─── Data excerpts

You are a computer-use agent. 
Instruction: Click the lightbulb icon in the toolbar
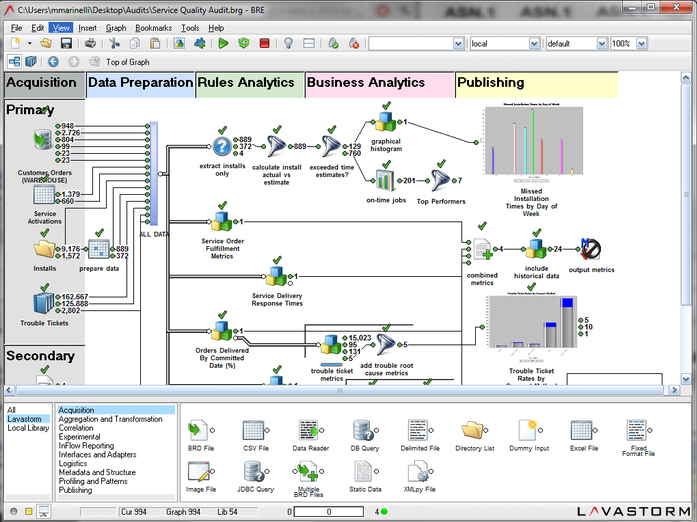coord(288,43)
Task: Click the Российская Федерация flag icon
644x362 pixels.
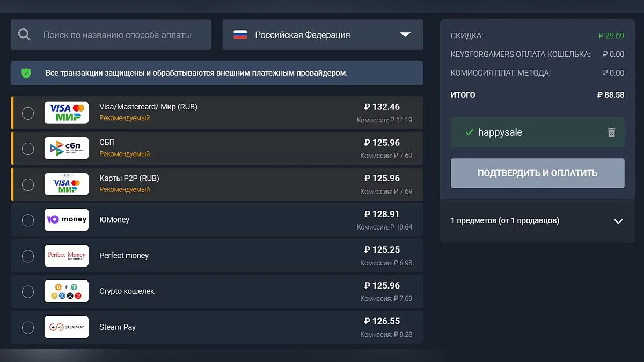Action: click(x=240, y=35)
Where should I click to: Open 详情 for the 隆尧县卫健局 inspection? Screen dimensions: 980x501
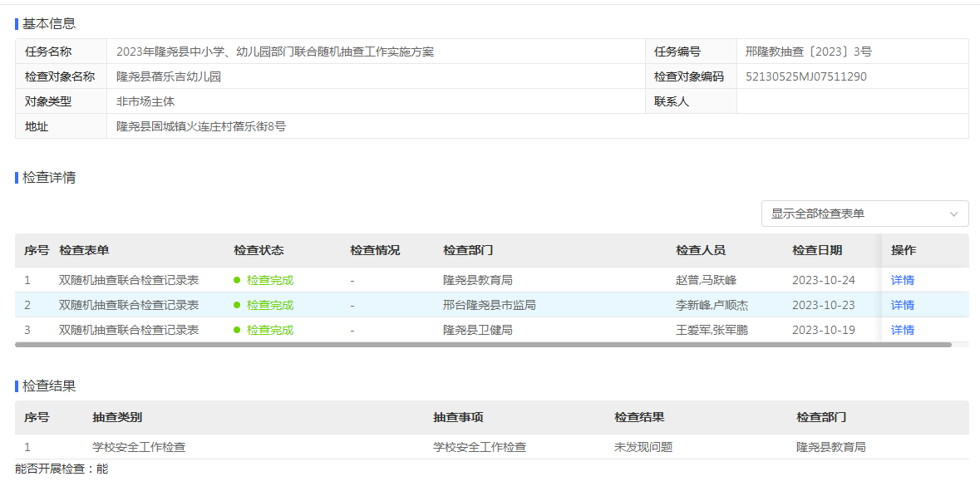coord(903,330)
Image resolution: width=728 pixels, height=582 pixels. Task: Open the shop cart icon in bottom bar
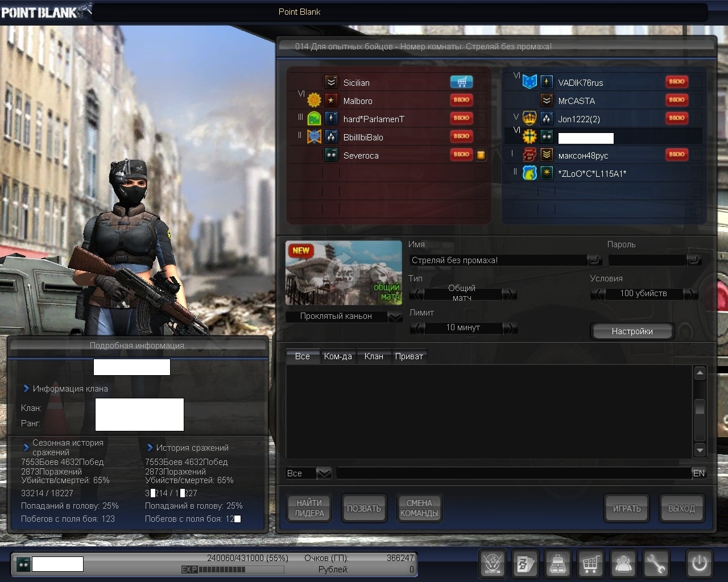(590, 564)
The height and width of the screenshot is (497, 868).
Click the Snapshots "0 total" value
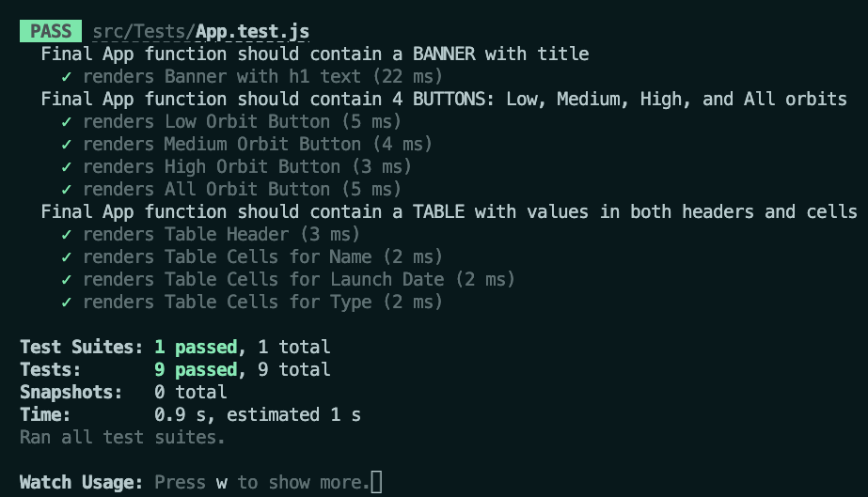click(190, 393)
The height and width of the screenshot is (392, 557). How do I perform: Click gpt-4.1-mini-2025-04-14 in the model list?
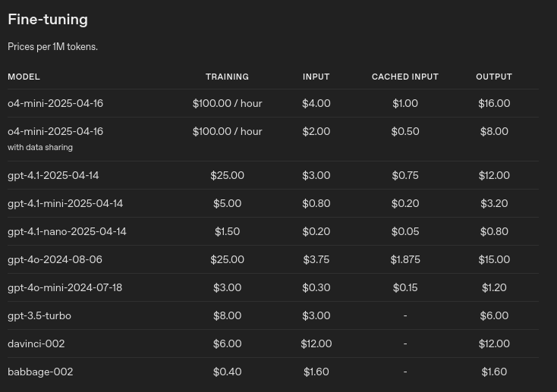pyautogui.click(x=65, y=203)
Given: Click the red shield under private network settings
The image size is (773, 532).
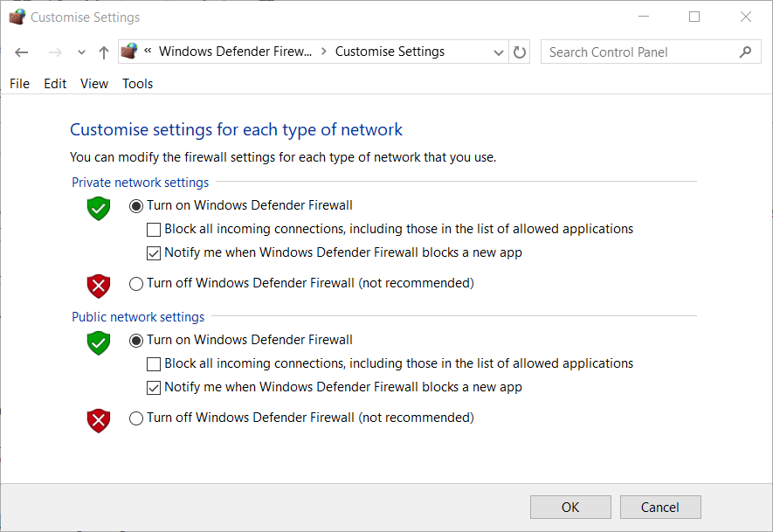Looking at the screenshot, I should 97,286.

──────

Quote the data exactly, leaving every image out of the copy.

You are a computer-use agent. 
Instruction: Click the lightbulb icon in the toolbar
coord(288,43)
Task: Click the Российская Федерация flag icon
644x362 pixels.
Action: click(x=240, y=35)
Where should I click to: Open 详情 for the 隆尧县卫健局 inspection? Screen dimensions: 980x501
coord(903,330)
Image resolution: width=728 pixels, height=582 pixels. Task: Open the shop cart icon in bottom bar
(590, 564)
The height and width of the screenshot is (497, 868).
Click the Snapshots "0 total" value
click(190, 393)
The height and width of the screenshot is (392, 557). How do I perform: Click gpt-4.1-mini-2025-04-14 in the model list?
pyautogui.click(x=65, y=203)
Given: Click the red shield under private network settings
The image size is (773, 532).
Looking at the screenshot, I should 97,286.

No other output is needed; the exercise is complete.